With the advent of Toolbar PR, PageRank was adopted as the ranking signal to optimize for. What came next was a wave of link farms and link spam. Unscrupulous SEOs tried to game the system and artificially bolster their PageRank score. Buying “high PR” links became its own industry, and agencies began selling the service to companies worldwide.
In response, Google cracked down on black-hat SEO practices and began deprecating PageRank. They also became tighter-lipped about their ranking process. It wasn’t long before Google removed PageRank data from Webmaster Tools (now Google Search Console).

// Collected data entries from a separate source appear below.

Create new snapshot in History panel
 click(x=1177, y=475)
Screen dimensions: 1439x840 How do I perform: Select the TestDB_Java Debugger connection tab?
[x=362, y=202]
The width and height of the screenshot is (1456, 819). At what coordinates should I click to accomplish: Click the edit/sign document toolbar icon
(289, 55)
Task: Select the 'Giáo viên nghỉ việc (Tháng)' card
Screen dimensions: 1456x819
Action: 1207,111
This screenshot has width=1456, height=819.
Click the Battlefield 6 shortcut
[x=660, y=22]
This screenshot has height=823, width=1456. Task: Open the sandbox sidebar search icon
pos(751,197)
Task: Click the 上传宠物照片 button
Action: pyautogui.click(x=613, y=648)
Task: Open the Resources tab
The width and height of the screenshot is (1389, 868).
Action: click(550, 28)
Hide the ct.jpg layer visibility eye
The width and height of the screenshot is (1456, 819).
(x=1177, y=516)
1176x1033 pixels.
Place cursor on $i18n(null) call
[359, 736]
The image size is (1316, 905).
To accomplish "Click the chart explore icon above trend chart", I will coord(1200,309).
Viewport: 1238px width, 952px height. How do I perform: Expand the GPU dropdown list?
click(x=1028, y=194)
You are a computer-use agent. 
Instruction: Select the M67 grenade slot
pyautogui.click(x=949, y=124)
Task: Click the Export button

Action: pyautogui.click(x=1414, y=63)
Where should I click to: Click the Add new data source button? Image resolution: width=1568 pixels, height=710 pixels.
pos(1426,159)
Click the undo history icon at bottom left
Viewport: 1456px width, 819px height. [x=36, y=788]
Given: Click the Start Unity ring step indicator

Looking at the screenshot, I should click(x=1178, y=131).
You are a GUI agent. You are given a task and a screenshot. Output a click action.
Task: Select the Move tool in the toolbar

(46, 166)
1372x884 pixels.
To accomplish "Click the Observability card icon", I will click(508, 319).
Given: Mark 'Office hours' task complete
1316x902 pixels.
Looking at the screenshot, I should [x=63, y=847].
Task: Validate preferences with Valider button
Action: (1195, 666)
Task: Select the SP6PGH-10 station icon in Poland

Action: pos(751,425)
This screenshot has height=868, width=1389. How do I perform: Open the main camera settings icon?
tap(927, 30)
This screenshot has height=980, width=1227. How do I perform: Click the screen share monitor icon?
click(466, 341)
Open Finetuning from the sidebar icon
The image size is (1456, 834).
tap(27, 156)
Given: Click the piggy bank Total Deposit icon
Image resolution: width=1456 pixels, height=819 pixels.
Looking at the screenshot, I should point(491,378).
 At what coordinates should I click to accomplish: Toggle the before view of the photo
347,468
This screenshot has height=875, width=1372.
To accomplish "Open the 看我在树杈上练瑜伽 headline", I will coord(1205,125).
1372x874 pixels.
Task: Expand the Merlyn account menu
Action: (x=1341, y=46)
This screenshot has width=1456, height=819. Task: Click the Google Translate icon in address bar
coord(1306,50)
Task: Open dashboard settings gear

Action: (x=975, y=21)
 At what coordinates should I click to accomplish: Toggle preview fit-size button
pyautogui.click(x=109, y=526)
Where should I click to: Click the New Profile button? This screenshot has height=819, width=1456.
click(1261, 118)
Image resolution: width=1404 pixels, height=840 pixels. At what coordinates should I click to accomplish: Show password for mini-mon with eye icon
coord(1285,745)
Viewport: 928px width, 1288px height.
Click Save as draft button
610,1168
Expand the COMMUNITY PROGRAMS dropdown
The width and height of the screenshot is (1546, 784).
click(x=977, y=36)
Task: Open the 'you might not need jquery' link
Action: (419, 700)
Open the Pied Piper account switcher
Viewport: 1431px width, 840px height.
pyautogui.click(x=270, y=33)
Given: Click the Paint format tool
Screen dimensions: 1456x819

So, why are we talking about PageRank today if it’s been out of sight and mind for the past three years? Because, in the absence of Toolbar PR, SEOs have devised many strength-of-domain link-based metrics we can use to approximate PageRank.*
*(Again, to be clear, none of these are exact replicas of PageRank, nor do they tap into what Google is doing behind the scenes. But, as thousands of people have discovered, they’re still useful metrics when performing SEO and looking for areas to improve.)
Today, we have access to more third-party replacement metrics than ever before, and more are appearing all the time. This begs the question: Which is the best metric to use in a majority of SEO cases (i.e., what’s the new “gold standard?”)
To find out, it’s become standard practice to measure these metrics against tangible SEO results – SERP positions in particular. This way, we can see which metric more closely corresponds to real-world results.
Domain InLink Rank Correlation results
We want Domain InLink Rank to reflect pages’ ranking power as accurately as possible so SEOs better understand the quality of their domains and pages. To test the validity of our metric, we regularly conduct Domain InLink Rank Correlation Studies.
Our most recent study took place between March 4-6, 2019. During that time, we compiled a list of 1,000,000 URLs taken from the top 30 positions in Google SERPs for 33,500 queries. We then calculated Domain InLink Rank for each SERP.
We found that the correlation between InLink Rank and SERP ranking was extremely high: 0.128482487. I won’t go into the full details here, but you can check out the study if you’re interested in our specific methodology.